Flow and Heat Transfer Characteristics of Hydrophobic and Hydrophilic Microchannel Flow

疏水和亲水微通道流动的流动和传热特性

• 批准号: 16560174
• 负责人: SUZUKI Yuji
• 金额: $ 2.37万
• 依托单位: Tokyo Institute of Technology
• 依托单位国家: 日本
• 项目类别: Grant-in-Aid for Scientific Research (C)
• 财政年份: 2004
• 资助国家: 日本
• 起止时间: 2004 至 2005
• 项目状态: 已结题
• 来源: https://kaken.nii.ac.jp/en/grant/KAKENHI-PROJECT-16560174/
• 关键词: Microchannel; Functional Solid Interface; Hydrophobic and Hydrophilic Wall; Two Phase Flow; Flow Characteristics; Bursting of Liquid Film; 撥水性固体壁面; 親水性固体壁

Characteristics of single and two-phase flow in hydrophobic and hydrophilic microchannels were investigated in the laminar flow range. The hydrophobic microchannel was made by a glass tube coated with a silicone. Drag reduction did not occur in degassed tap water flowing in pipes with the smooth hydrophobic surface by measuring the pressure drop. Experiments in two-phase flow (nitrogen and tap water) were carried out to measure the total pressure drop and the flow pattern by using a microscope and a high-speed VTR system. For small liquid flow rate, total pressure drop in the hydrophobic microchannel was much higher as compared with the normal channel. That flow pattern was small liquid and gas segments flowing in the pipe without liquid film. The separation and adhesion of the liquid on the solid wall at both ends of liquid slug, caused larger drag than the slug flow with liquid film. Meanwhile, in the hydrophilic surface, a bursting of liquid film is expected to be hard to arise. The hydrophilic microchannel two-phase flow is more expectative for a drag reduction than the hydrophobic channel. However, it was too difficult to make a hard photocatalytic TiO_2 coating inside of a microchannel for a hydrophilic surface.

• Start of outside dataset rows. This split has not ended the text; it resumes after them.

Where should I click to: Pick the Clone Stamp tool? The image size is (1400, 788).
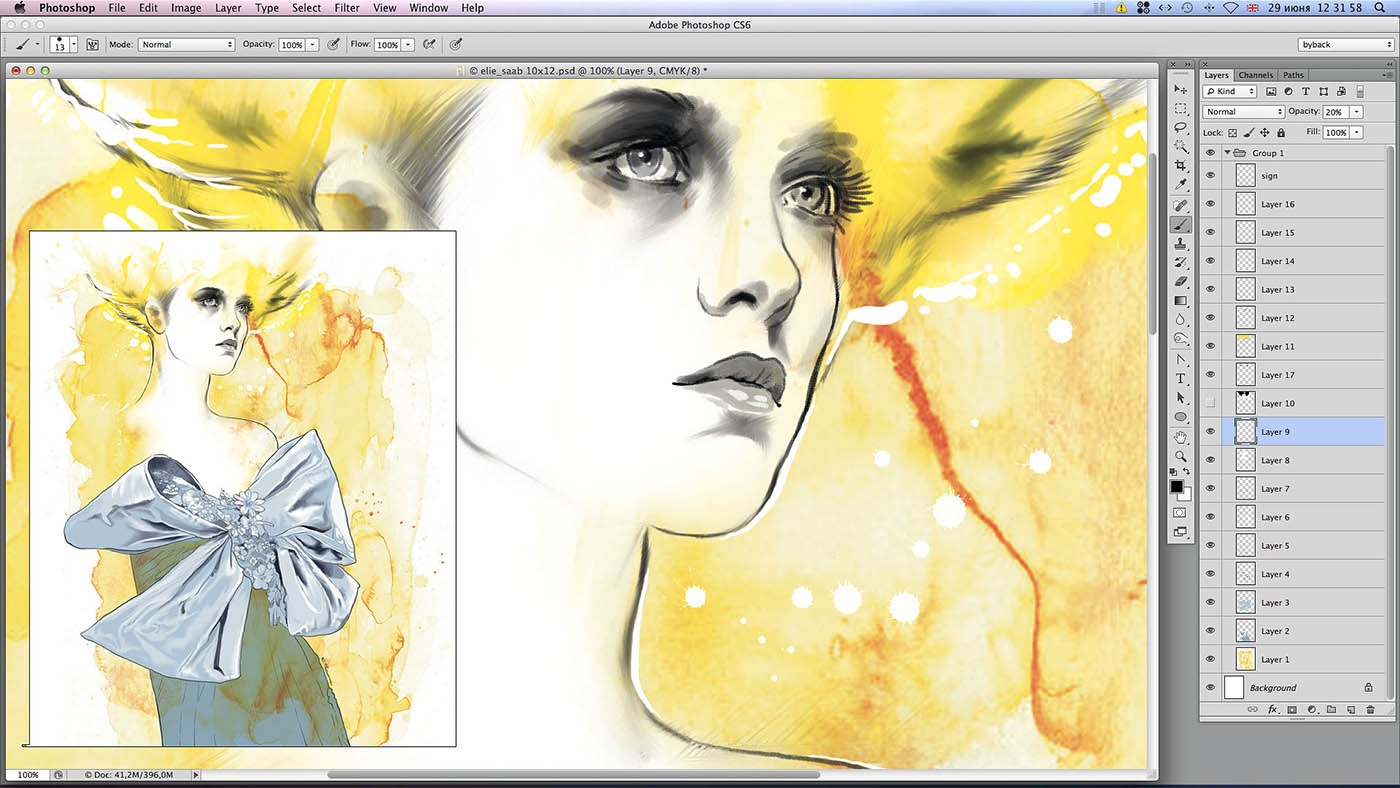1181,243
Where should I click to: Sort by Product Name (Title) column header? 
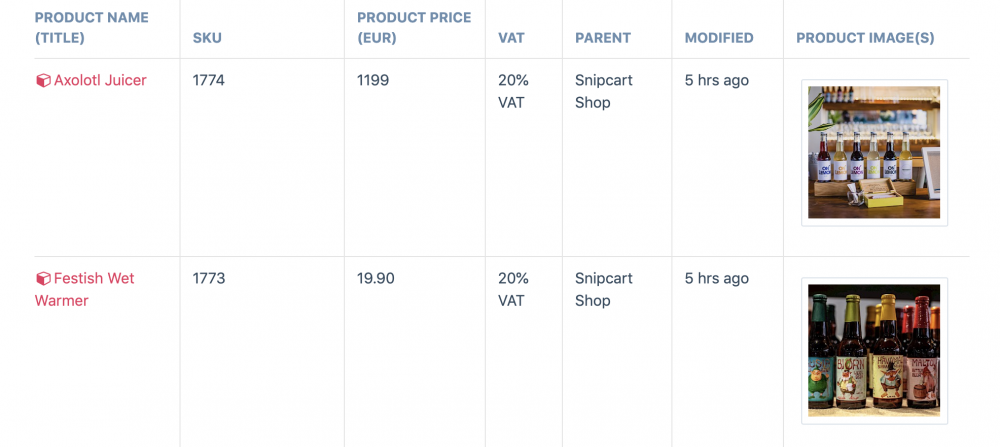91,28
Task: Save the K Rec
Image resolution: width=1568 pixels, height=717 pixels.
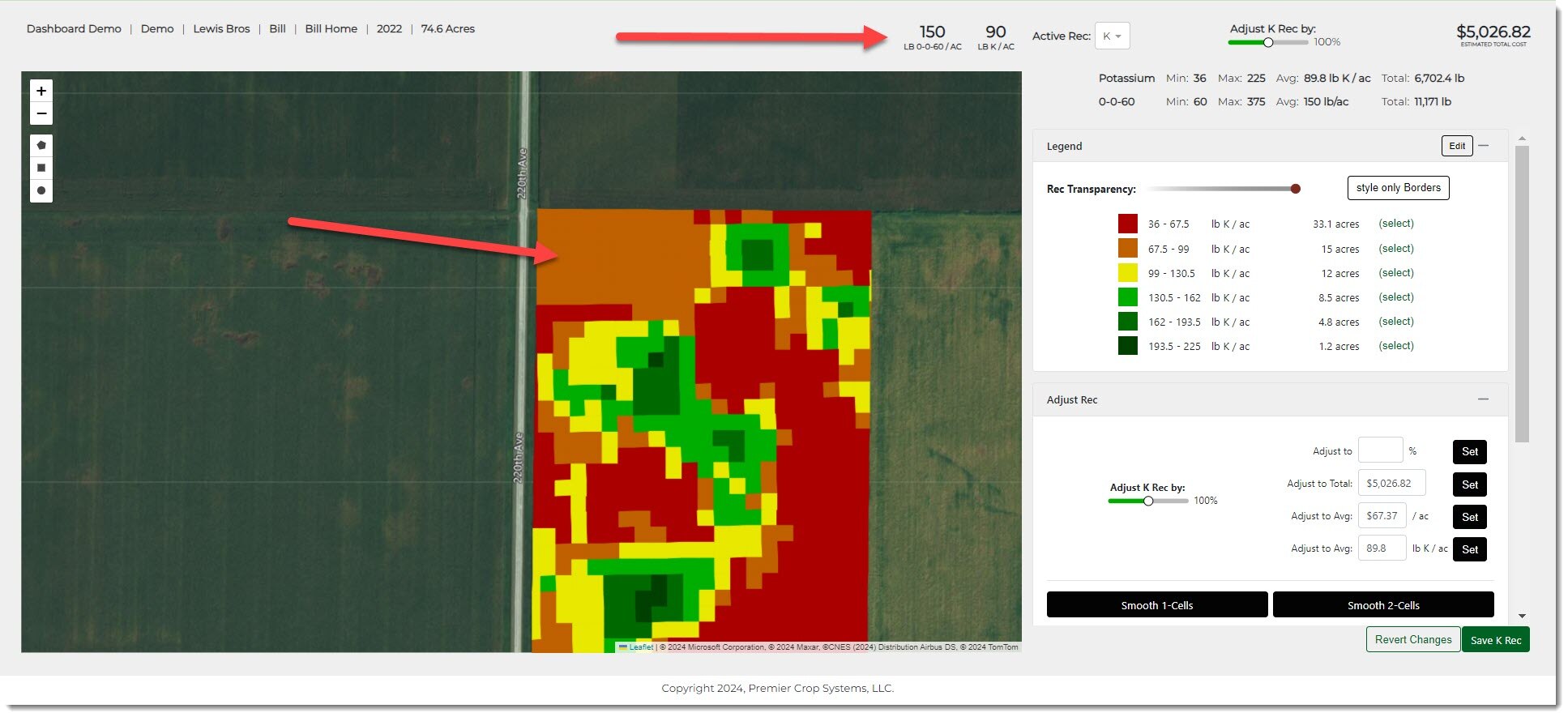Action: [1495, 640]
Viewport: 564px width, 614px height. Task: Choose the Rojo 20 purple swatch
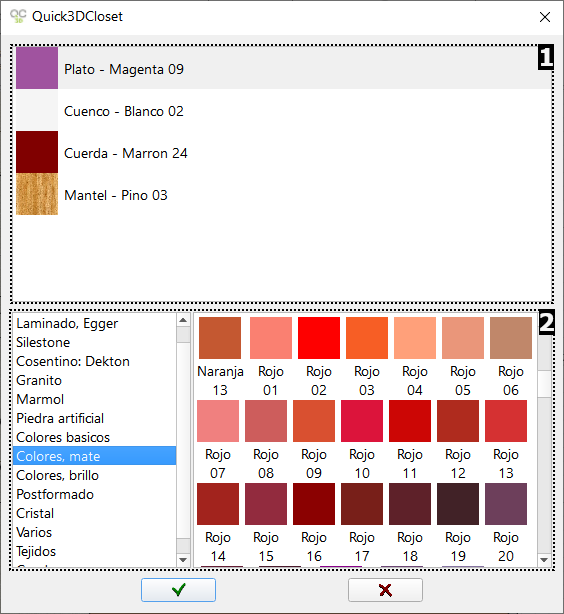tap(506, 504)
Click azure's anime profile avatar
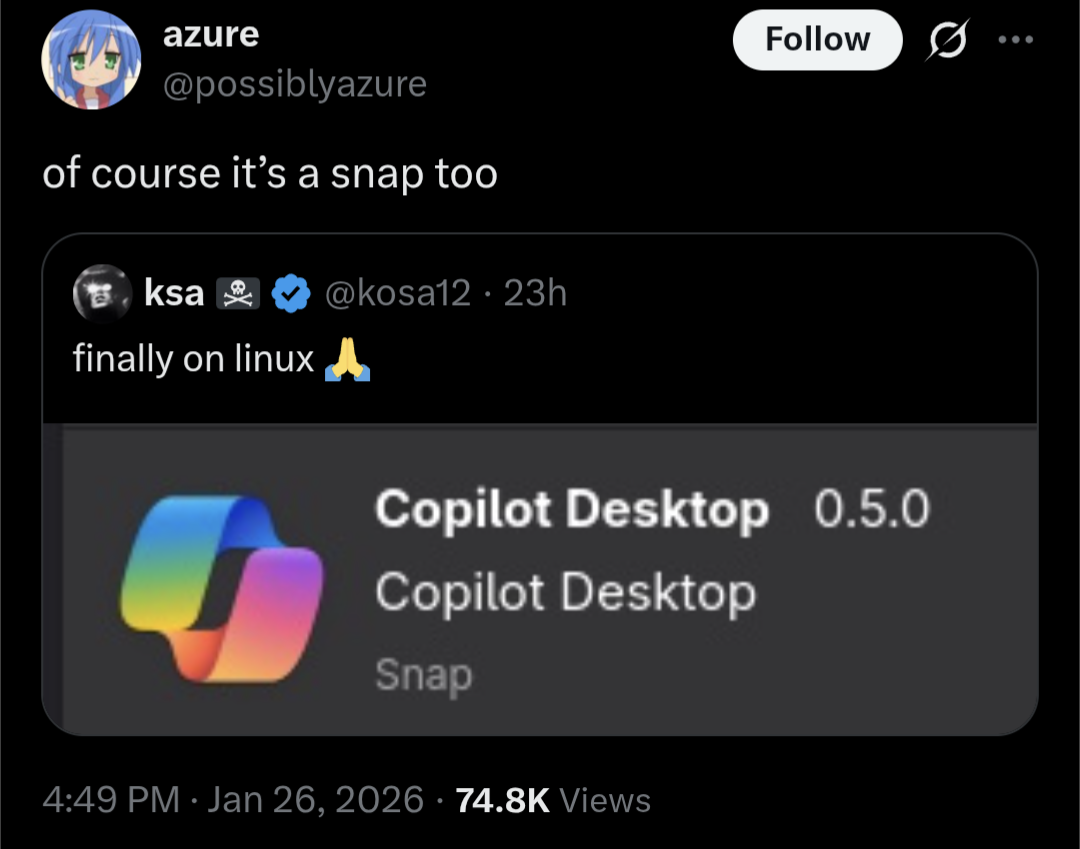Viewport: 1080px width, 849px height. tap(91, 60)
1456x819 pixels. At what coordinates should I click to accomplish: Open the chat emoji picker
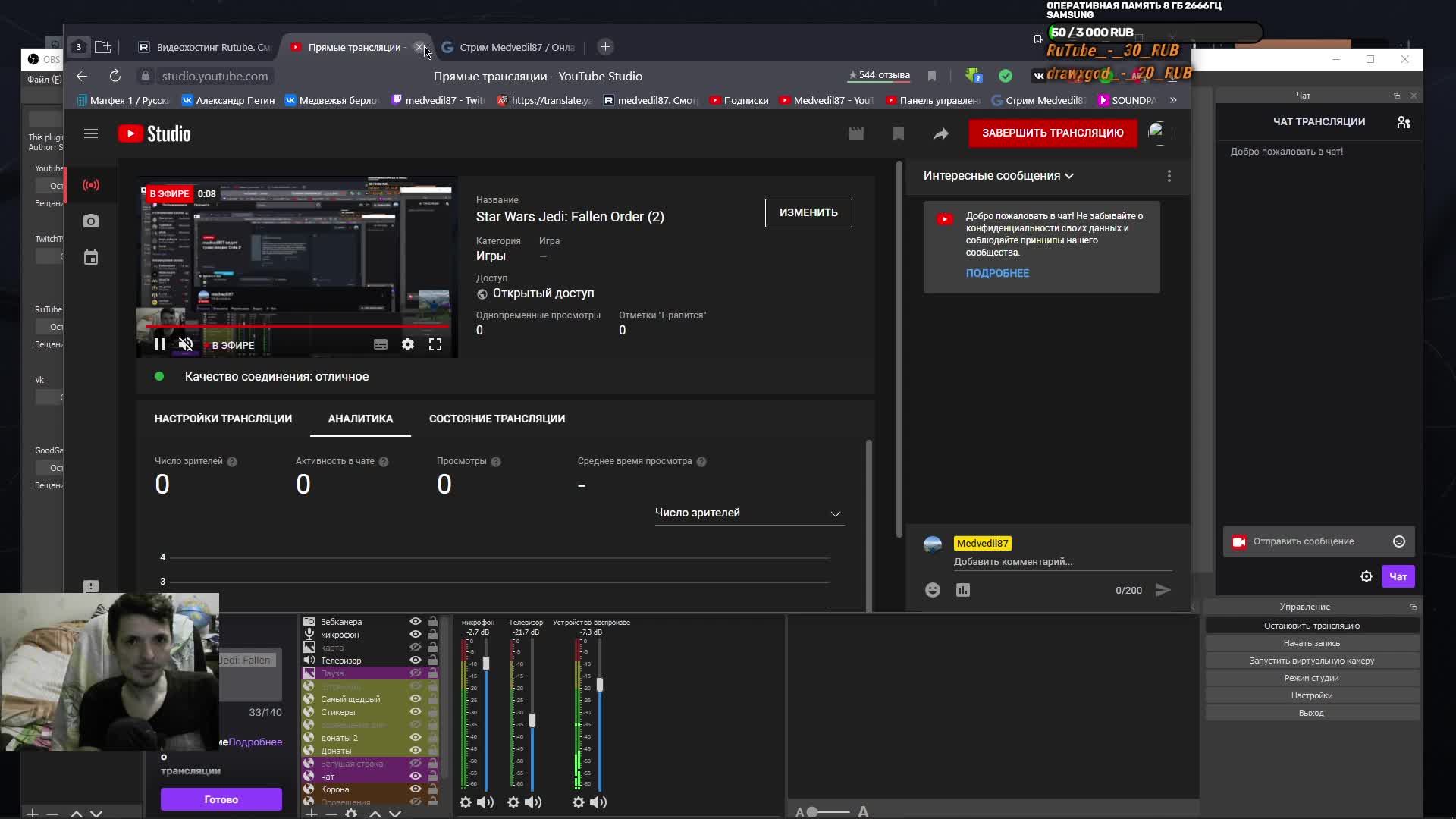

在层流范围内研究了疏水性和亲水性微通道内的单相和两相流动特性。疏水微通道由涂有硅酮的玻璃管制成。通过测量压降，发现在具有光滑疏水表面的管道中流动的脱气自来水没有发生减阻。利用显微镜和高速录像系统对氮气和自来水两相流进行了实验研究，测量了两相流的总压降和流型。当液体流量较小时，疏水微通道内的总压降比普通微通道高得多。该流型为小液段和小气段在管内流动，无液膜。液弹两端固体壁面上液体的分离和粘附，造成了比有液膜弹状流更大的阻力。同时，在亲水性表面中，预计难以出现液膜破裂。亲水性微通道两相流比疏水性微通道具有更好的减阻效果。然而，对于亲水性表面，在微通道内制备硬质光催化TiO_2涂层太困难。